Universal availability and nondiscrimination requirements. Some 403(b) plans are subject to special rules designed to prevent discrimination in favor of highly compensated employees in design or practice. These requirements are not applicable to churches and qualified church-controlled organizations (QCCOs). They are, however, applicable to non-qualified church controlled organizations (e.g., church-related colleges, universities and nursing homes).
Effective opportunity required. This is related to the universal availability provision above and is also not applicable to churches and QCCOs.
Q. What actions should churches and organizations that participate in the Servant Solutions Retirement Plan take to comply with IRS 403(b) regulations?
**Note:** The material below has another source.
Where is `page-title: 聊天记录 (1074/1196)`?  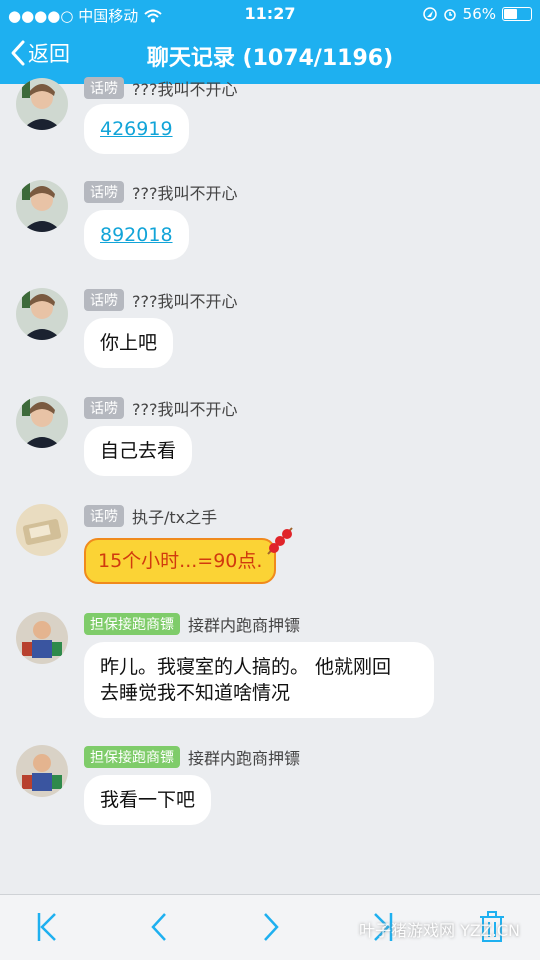 page-title: 聊天记录 (1074/1196) is located at coordinates (270, 58).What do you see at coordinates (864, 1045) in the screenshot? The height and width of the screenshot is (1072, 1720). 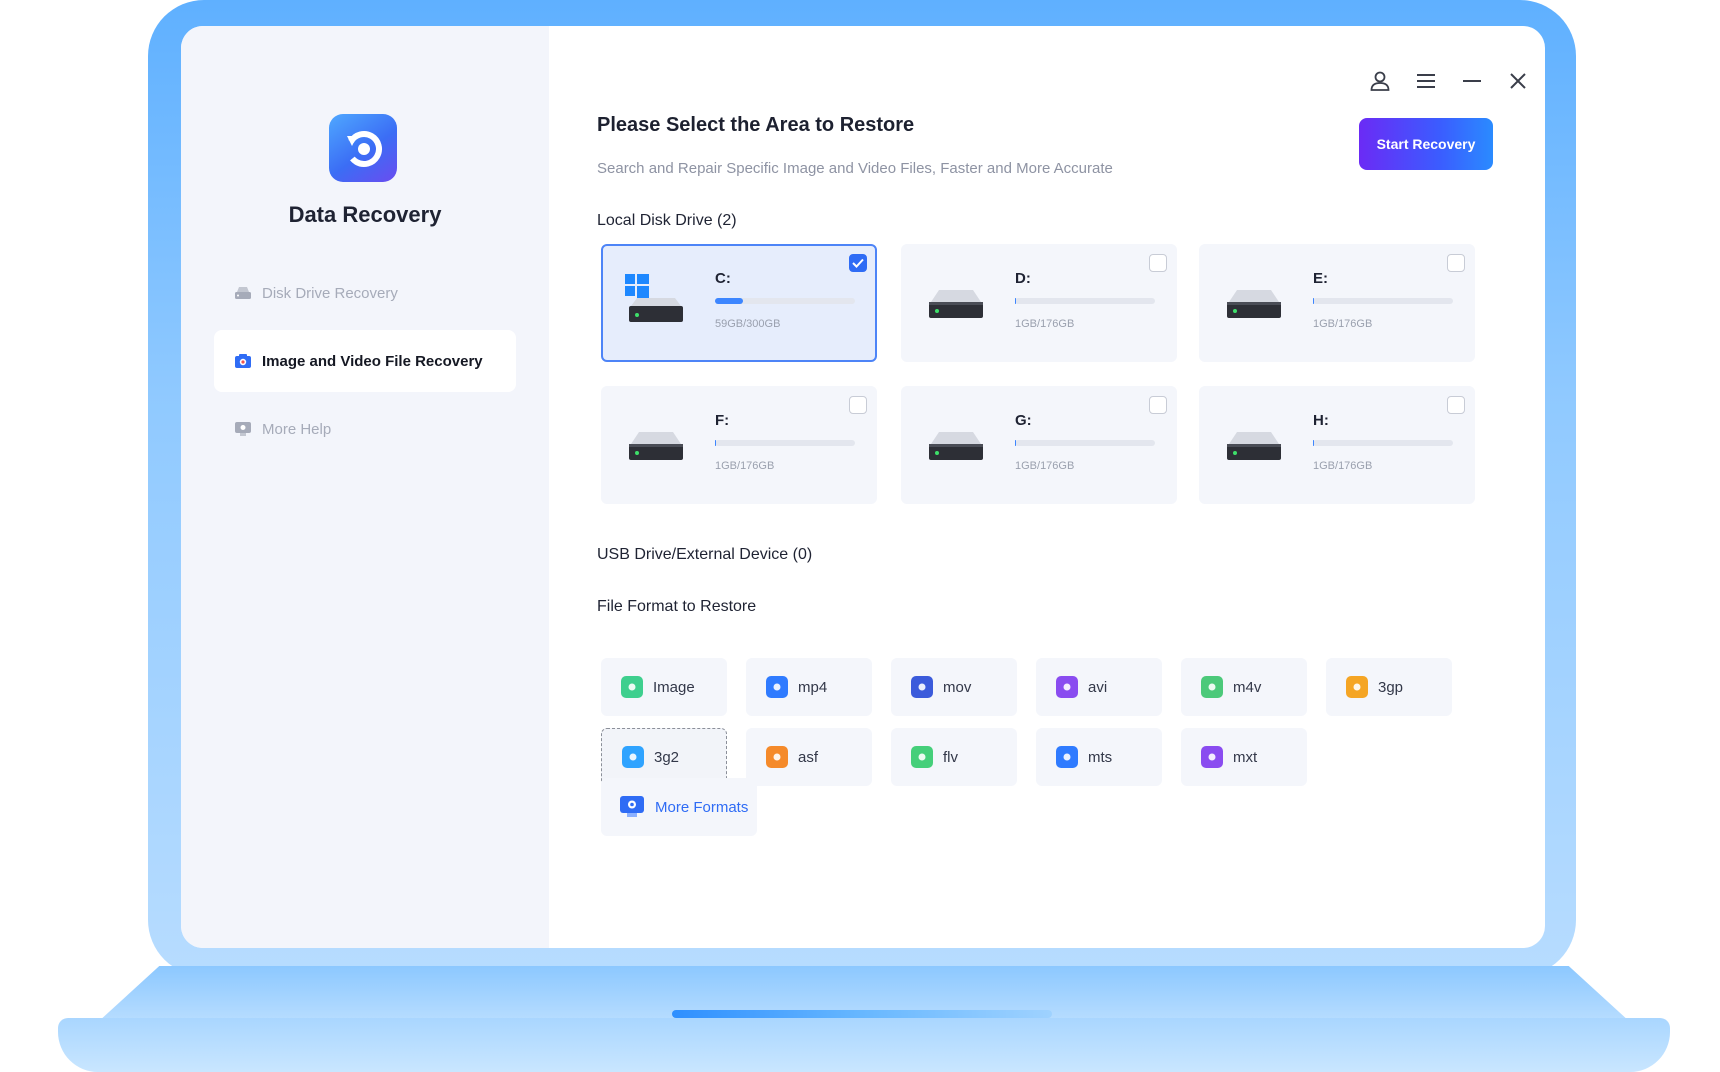 I see `laptop-base-bottom` at bounding box center [864, 1045].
Employers must do the following:
Develop written policies and procedures. Servant Solutions provides a general plan document for the Servant Solutions Retirement Plan. However, since each organization that participates in this plan has flexibility related to certain plan provisions, your organization must develop and maintain additional written policies and procedures that address:
Which employees are eligible to participate in the retirement plan;
What contributions the employer/church will make on behalf of employees;
Whether the church/organization will use Servant Solutions as the sole provider for the plan or allow multiple plan providers? (A decision to allow multiple providers will require the church/organization to enter into arrangements to share information with all approved providers as well as assume responsibility to work with each provider to achieve plan compliance.) With respect to the Servant Solutions Retirement Plan, Servant Solutions has developed documentation templates your church/organization can use to document rules and procedures to enable you to meet the written requirements. Visit this page and select the employer status link applicable to your situation for more specific information regarding the requirements for your organization.
Review plan terms. As can be expected, the IRS requires that your organization administer its 403(b) plan in the way it is written. This dovetails with the earlier point that the employer must maintain a written plan that meets certain legal standards. The plan must have all the right provisions and those provisions must be followed. Disregarding this requirement is deemed an “operational failure.” Certain failures by the employer in following the plan could adversely affect every individual for which the failure occurred and/or all of the employers’ plan participants.
If your church/organization allows employees to choose among more than one 403(b) provider, you will also have to become familiar with the new contract exchange and plan-to-plan transfer requirements. For more information, visit this page and select the employer status link applicable to your situation for more specific information regarding the requirements for your organization.
Q. Do the regulations address the time frame in which a participant’s elective deferral must be sent to the provider?
Yes. The general rule under the regulations is that all contributions must be made to the provider within “a period that is not longer than is reasonable for the proper administration of the plan.” The regulations indicate that employee elective deferral contributions should be deposited in an administratively feasible period, typically within 15 business days following the month in which these amounts would have been paid to the employee if they had not been deferred. The key thought is that the IRS is seeking to ensure that contributions are properly and efficiently handled by the employer from the point of withholding to the point of contribution to the plan.